═════ DATASET EXCERPTS

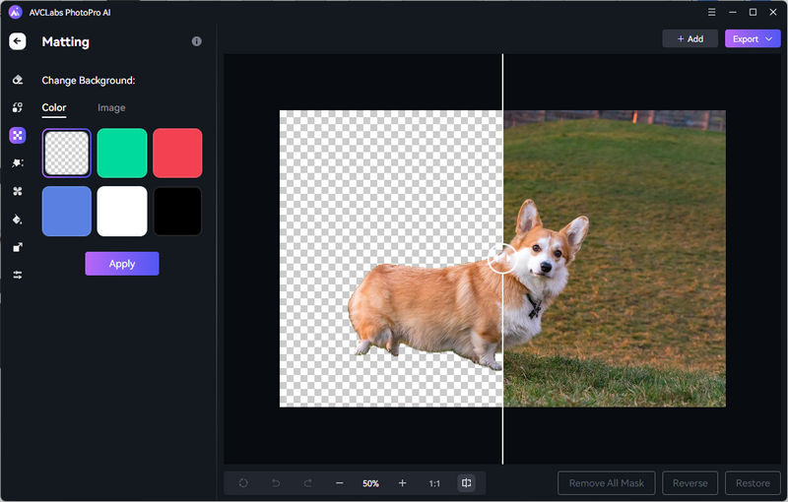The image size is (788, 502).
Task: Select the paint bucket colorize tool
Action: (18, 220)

══════════
═════ DATASET EXCERPTS

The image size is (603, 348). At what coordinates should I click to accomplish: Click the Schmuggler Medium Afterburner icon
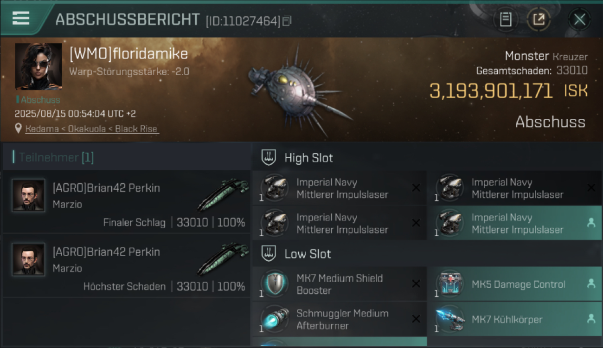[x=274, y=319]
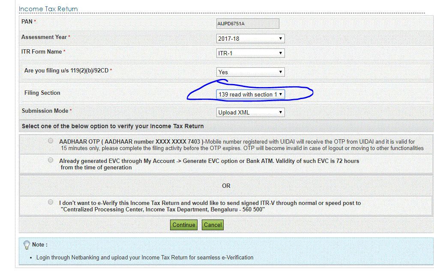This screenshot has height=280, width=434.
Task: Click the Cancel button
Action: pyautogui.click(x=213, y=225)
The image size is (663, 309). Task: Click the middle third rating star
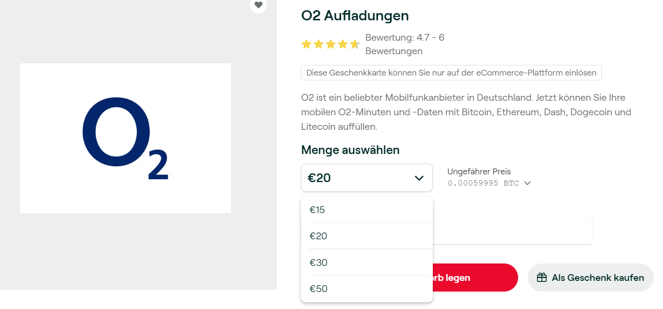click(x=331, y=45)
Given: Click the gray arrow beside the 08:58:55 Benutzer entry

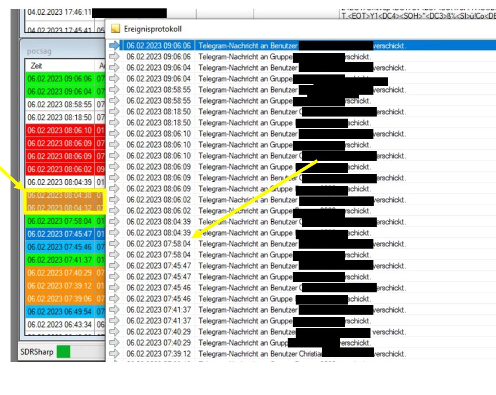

══════════

### WHAT IS REQUIRED:
Copy exactly, without pictures, the lines above from the one with "The image size is (603, 348)." down to the one with "Given: Click the", inclusive.

### SOLUTION TO THE PROBLEM:
The image size is (603, 348). At what coordinates should I click to accomplish: Click the Schmuggler Medium Afterburner icon
[x=274, y=319]
This screenshot has height=280, width=434.
Task: Click the Cancel button
Action: pyautogui.click(x=213, y=225)
The image size is (663, 309). Task: Click the middle third rating star
click(x=331, y=45)
Given: Click the gray arrow beside the 08:58:55 Benutzer entry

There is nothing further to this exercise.